Responsive behaviours

Responding to changing width can be done in any of the following ways, alone or in combination:

Default: do nothing. if that’s not enough, implement the automated column visibility control described further down.

Horizontal scrolling

The simplest form of responsive behaviour is allowing horizontal overflow, and scrolling:

Column visibility control

Automated column visibility control

Defining whether a column is visible, and if yes, how wide, is a balancing act depending on a number of factors (minimum meaningful width of a column, importance relative to other columns in the table, ability to wrap or truncate in a way that makes sense given the data in question, etc.). Because of this, we need a way to pass that information to the table. It will be different for each instance.

One way this could be done is to pass the following information per column:

  • Key: breakpoint at which a change occurs
  • Value: a valid width percentage value or a “hide” flag

This would keep this functionality within the react component as opposed to local styles, but I think it would be very cumbersome.

Another way would be to pass in just class names to each column, as we currently do in maas, and handle the queries as local styles.

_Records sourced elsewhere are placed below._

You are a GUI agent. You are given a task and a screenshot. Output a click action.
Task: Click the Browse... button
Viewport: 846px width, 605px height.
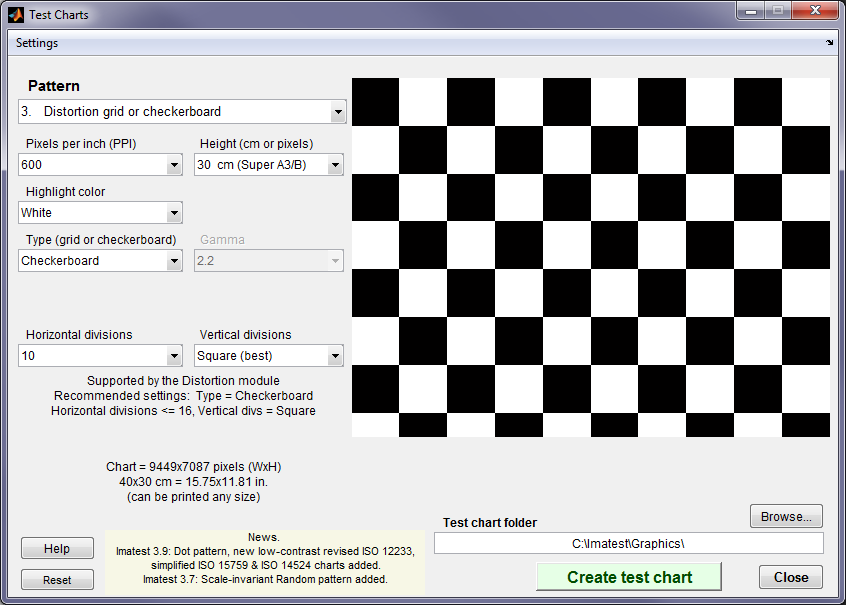click(786, 517)
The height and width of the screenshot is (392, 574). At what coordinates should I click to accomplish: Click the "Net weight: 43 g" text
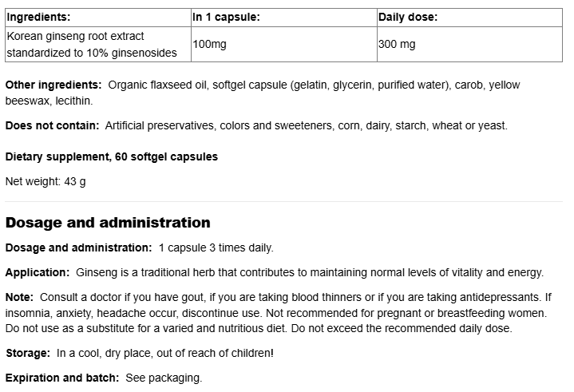46,181
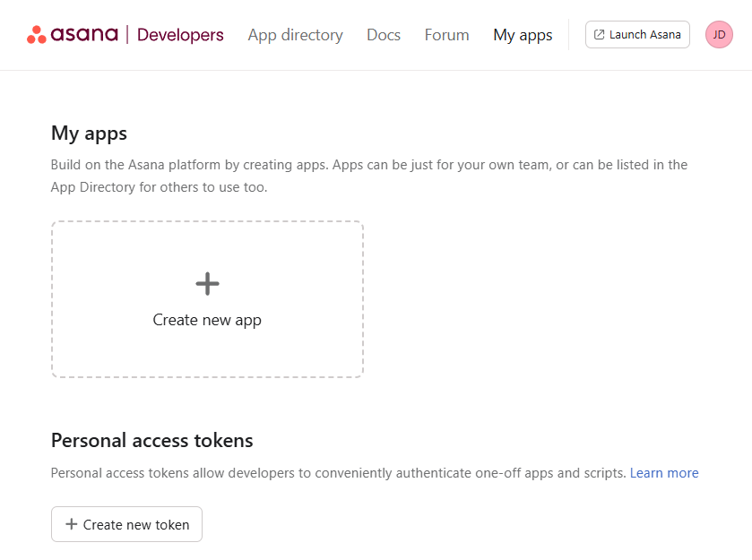Click the My apps page heading
Image resolution: width=752 pixels, height=560 pixels.
[x=89, y=134]
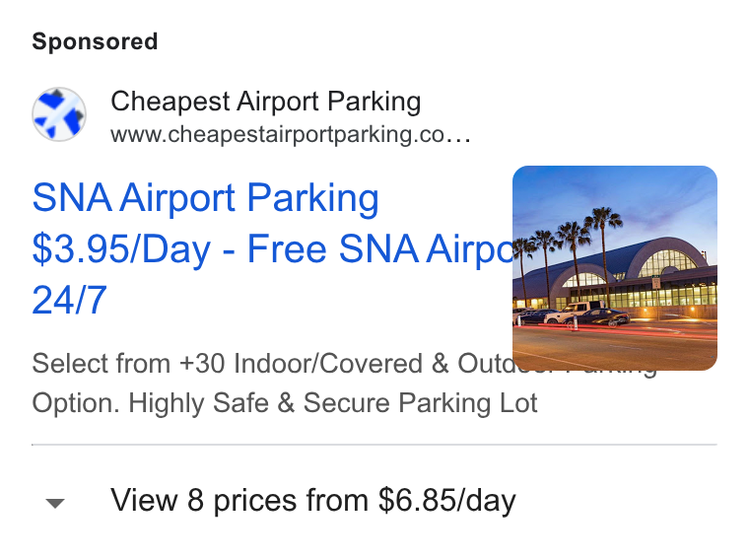Expand View 8 prices from $6.85/day
Screen dimensions: 749x560
(x=313, y=500)
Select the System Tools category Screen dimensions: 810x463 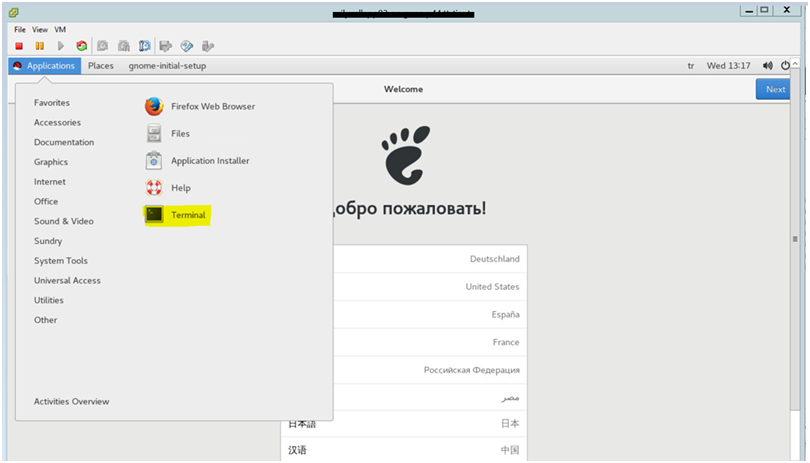coord(61,261)
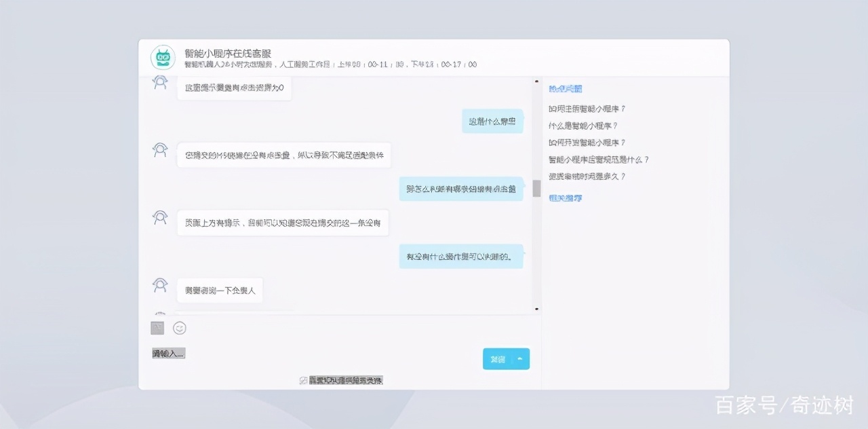Click the bot's first message bubble
The width and height of the screenshot is (868, 429).
[234, 87]
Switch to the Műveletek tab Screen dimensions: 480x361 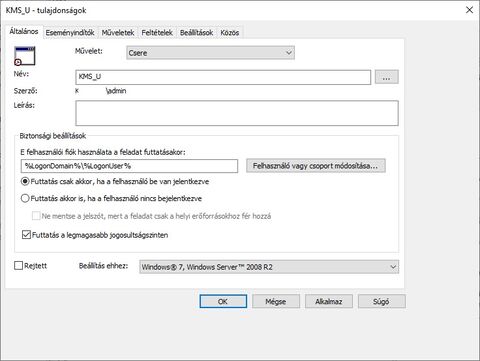118,33
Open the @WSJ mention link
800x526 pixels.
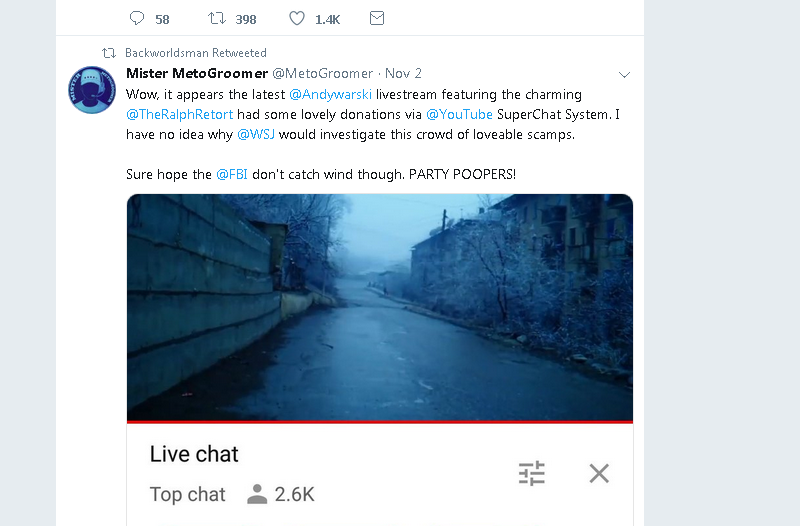(x=256, y=134)
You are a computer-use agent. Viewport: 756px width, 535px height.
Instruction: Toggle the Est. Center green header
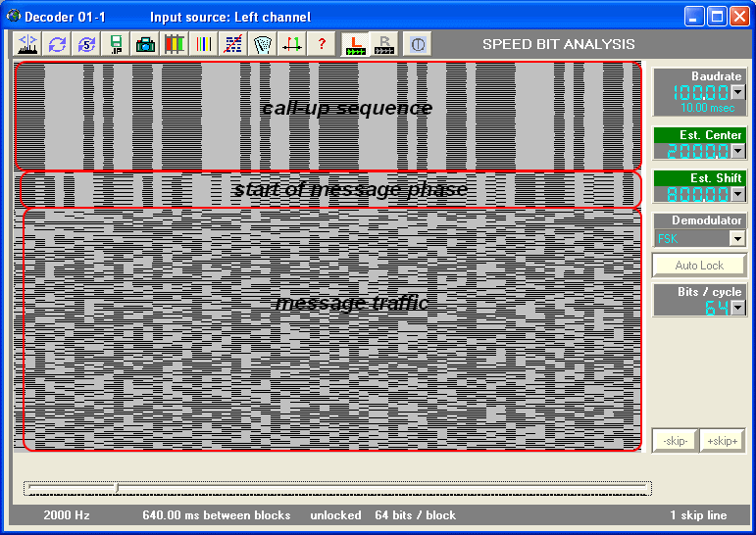[x=700, y=134]
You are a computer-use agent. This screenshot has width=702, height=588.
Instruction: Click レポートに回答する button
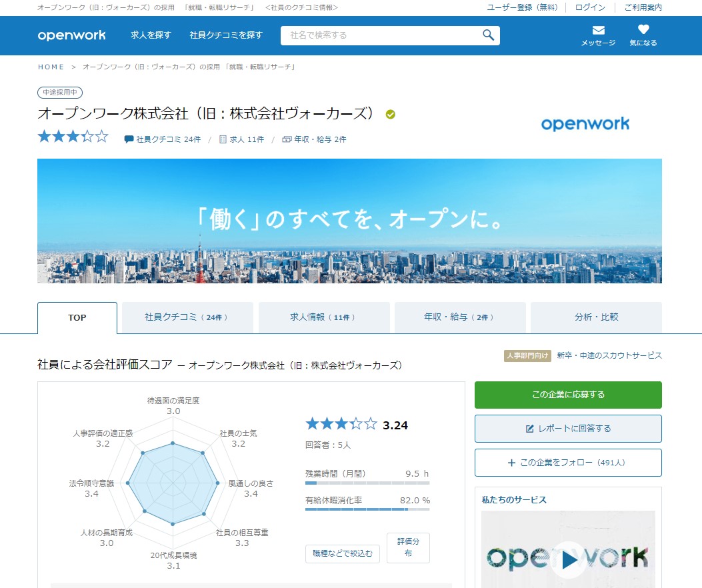567,429
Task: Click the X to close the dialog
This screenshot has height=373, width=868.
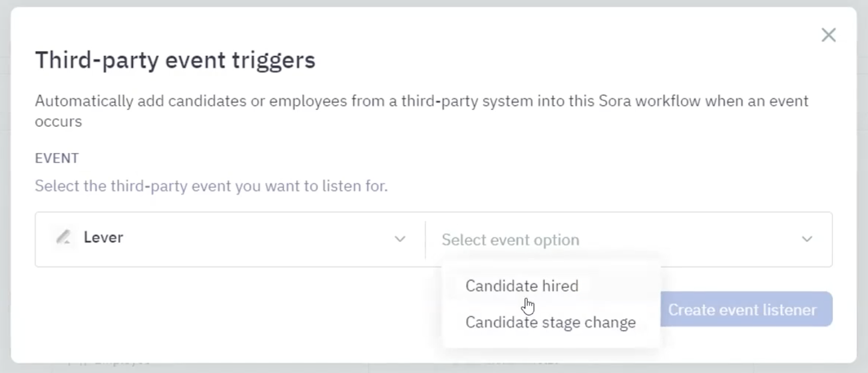Action: [829, 35]
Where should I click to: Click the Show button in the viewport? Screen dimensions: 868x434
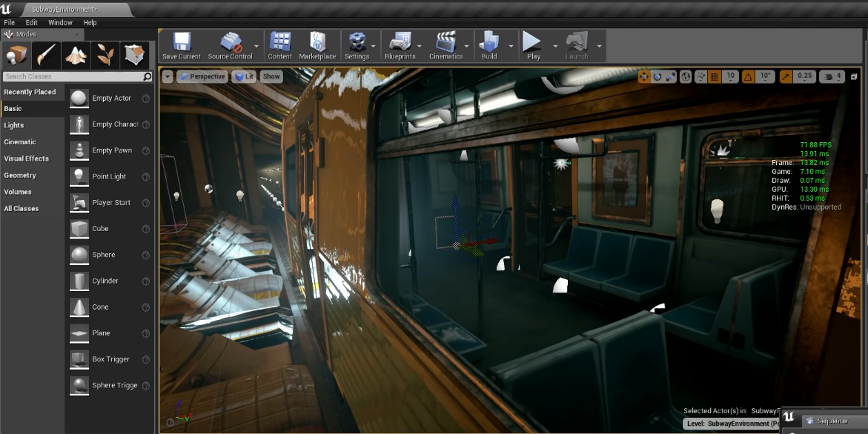tap(271, 76)
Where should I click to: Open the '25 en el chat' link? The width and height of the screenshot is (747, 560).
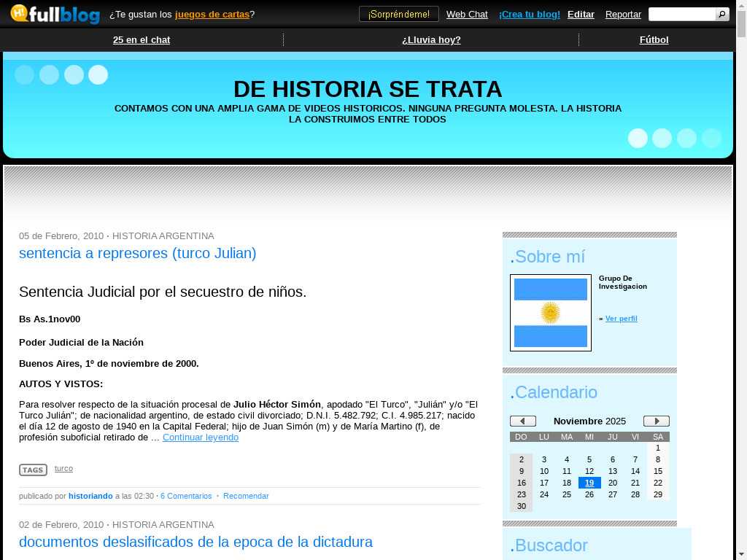[142, 39]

This would allow us to avoid a lot of complexity and keep bespoke stuff locally.

The long term ideal scenario would be to do something similar to the microsoft office ribbon:

showing/hiding/rearranging elements within a cell to make best use of space, not confined to the available vanilla media queries.

One way I can imagine this happening would be to allow us to apply a class to any element within a cell. This way, outside of the component, we can determine complex behaviours using media queries, and apply them to one or more elements in the table by passing them the custom class. The advantage I see here is that the table itself doesn’t need to worry about setting css properties on elements within cells, just passing classes to them.

These are advanced behaviours, but are also things that would be needed to reimplement many maas tables, e.g. the machine listing, without sacrificing existing functionality.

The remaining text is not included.